The early history of Black filmmaking in the UK

Main image of Black Pioneers

Black filmmaking in Britain is often treated as a recent phenomenon, beginning around the 1980s. In fact, the roots go back deeper: Black people started making films in Britain as early as the 1960s, and immediately started to experiment with narrative and technique. This remains a characteristic of Black British filmmaking. Opportunities to break into the industry were slim, however, and budding filmmakers made a living as actors or extras, or worked in other, unrelated jobs.

Lionel Ngakane was born in South Africa and came to Britain in 1950 as an exile from the Apartheid regime. As an actor, he appeared in Zoltan Korda's anti-Apartheid Cry, The Beloved Country (1952), and also worked as Korda's assistant, choosing local actors in South Africa and helping with the locations. In 1962, he bought a 16mm camera and filmed and directed the feature length documentary Vukani - Awake, about the struggle for South Africa's liberation. It was the first film about South Africa to be made by a Black African. His second film, Jemima + Johnny was made in London in 1966. In Venice that year it became the first Black British film to win an award at an international film festival. A touching tale of two children from different racial backgrounds and cultures who become friends in spite their parents' prejudices, the film displays the influence of the Free Cinema movement, particularly Lorenza Mazzetti's Together (1956).

Lloyd Reckord, another actor turned director, chose to ignore the black/white dynamic of racial politics and to turn a critical eye on Black culture. A talented writer and performer in his native Jamaica, Reckord came to London to further his career in the theatre. He consolidated his career with appearances in the likes of Danger Man (ITV, 1960-61), and was still acting in the late 1990s. His experimental short Ten Bob in Winter (1963), made with a grant from the British Film Institute's Experimental Film Fund, explored the consequences of the loan of a ten-shilling note between two Caribbean men. Ten Bob in Winter concentrates on issues of colour, class and snobbishness among Caribbean people. This film was followed in 1965 by the homoerotic short Dream A40, which examined how self-oppression can damage a couple's relationship.

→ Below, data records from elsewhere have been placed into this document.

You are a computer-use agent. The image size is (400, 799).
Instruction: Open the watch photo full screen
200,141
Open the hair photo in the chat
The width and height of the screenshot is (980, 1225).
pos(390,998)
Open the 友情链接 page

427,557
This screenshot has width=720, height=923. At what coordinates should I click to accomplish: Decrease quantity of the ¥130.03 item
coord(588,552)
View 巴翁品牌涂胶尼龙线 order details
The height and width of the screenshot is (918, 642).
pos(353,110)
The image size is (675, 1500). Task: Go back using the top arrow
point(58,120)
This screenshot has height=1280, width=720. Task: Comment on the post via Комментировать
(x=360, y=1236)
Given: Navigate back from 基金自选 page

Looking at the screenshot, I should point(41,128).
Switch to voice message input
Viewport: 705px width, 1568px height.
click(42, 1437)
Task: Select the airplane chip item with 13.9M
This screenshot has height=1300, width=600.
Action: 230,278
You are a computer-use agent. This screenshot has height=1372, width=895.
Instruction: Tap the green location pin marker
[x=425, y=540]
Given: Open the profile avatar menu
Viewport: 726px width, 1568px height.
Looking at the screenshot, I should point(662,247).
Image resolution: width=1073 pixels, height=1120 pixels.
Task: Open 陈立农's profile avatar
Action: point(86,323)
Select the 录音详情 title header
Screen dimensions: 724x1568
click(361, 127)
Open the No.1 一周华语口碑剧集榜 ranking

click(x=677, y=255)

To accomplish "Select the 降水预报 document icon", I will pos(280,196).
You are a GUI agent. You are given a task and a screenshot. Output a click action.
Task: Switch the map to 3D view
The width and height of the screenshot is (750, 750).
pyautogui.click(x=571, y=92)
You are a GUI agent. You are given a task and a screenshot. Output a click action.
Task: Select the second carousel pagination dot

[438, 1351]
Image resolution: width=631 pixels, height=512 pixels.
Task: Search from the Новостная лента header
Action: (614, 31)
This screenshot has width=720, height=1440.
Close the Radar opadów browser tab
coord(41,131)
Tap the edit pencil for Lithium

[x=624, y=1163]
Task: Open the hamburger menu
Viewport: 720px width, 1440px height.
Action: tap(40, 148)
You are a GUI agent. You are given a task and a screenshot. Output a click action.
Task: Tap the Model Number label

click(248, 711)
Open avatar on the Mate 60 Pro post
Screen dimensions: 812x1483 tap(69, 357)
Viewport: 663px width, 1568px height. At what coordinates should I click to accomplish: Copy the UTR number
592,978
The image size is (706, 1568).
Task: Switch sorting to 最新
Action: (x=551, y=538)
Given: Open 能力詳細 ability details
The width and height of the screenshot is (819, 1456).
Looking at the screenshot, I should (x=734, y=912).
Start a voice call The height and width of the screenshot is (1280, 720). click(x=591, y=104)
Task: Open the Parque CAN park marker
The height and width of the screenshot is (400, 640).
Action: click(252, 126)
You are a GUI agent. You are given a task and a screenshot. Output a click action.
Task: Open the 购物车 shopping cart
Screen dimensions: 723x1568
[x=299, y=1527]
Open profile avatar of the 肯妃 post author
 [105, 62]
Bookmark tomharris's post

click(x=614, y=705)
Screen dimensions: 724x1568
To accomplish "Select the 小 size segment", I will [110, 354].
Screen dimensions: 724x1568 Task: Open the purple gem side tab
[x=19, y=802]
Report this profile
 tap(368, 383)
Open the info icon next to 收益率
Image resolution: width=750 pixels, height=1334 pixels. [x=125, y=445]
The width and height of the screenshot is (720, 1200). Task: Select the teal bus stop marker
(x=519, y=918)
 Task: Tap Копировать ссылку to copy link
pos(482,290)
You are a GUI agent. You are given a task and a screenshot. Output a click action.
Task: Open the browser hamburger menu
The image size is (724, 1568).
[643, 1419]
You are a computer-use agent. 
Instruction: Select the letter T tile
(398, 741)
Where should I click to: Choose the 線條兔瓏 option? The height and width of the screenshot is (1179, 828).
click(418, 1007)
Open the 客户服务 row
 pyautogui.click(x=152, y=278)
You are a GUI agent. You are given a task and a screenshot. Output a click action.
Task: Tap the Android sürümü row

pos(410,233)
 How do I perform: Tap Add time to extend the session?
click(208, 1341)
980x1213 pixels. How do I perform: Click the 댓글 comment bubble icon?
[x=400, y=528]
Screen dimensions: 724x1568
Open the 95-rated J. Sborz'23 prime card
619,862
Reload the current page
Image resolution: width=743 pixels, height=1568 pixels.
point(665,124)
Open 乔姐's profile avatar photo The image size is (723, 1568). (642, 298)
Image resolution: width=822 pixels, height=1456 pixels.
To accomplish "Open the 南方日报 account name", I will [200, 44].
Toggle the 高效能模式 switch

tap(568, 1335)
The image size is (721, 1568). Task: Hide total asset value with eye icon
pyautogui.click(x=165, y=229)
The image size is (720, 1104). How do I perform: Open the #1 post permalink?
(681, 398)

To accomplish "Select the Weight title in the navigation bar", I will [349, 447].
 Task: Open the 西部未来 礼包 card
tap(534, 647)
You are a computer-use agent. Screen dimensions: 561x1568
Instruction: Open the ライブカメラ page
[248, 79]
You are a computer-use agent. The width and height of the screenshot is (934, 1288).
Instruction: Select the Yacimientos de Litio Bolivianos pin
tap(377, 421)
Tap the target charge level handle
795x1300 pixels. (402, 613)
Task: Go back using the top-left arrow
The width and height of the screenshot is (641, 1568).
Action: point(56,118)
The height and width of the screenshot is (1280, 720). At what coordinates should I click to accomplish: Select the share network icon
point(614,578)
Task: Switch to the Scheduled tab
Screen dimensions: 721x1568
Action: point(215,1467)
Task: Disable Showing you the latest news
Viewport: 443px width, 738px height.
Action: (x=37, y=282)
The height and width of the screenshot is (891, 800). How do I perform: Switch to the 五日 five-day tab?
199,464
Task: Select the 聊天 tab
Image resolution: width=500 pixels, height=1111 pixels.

In the late 1960s, the Trinidadian-born Horace Ové made Baldwin's Nigger, a filmed lecture about race, racial separatism and the African Diaspora given by author and political commentator James Baldwin. Ové started out as an artist and photographer in Italy before coming to Britain. He diverted his talents to the moving image and in 1975 became the first Black filmmaker to direct a feature film in the UK. Written by author Sam Selvon and again funded by the BFI, Pressure dealt with issues that would still be familiar to contemporary audiences: the struggle of the children of immigrants to reconcile their culture of origin with the culture of the country of their birth. Ové is the only Black filmmaker to have sustained a career in Britain over four decades, encompassing feature films, television dramas and documentaries.

The early 1980s saw the rise of the independent workshop movement, made possible by the ACTT Workshop Declaration of 1984 which, along with new funding streams from the recently-established Channel 4 Television and the Greater London Council, created new structures and working methods to filmmakers outside the mainstream film and broadcasting industries. Black workshops Ceddo Film and Video, Black Audio Film Collective and Sankofa Film and Video emerged from this environment, challenging the dominant ideologies of the (white) film and TV industries and fighting to produce alternative images of Black Britain.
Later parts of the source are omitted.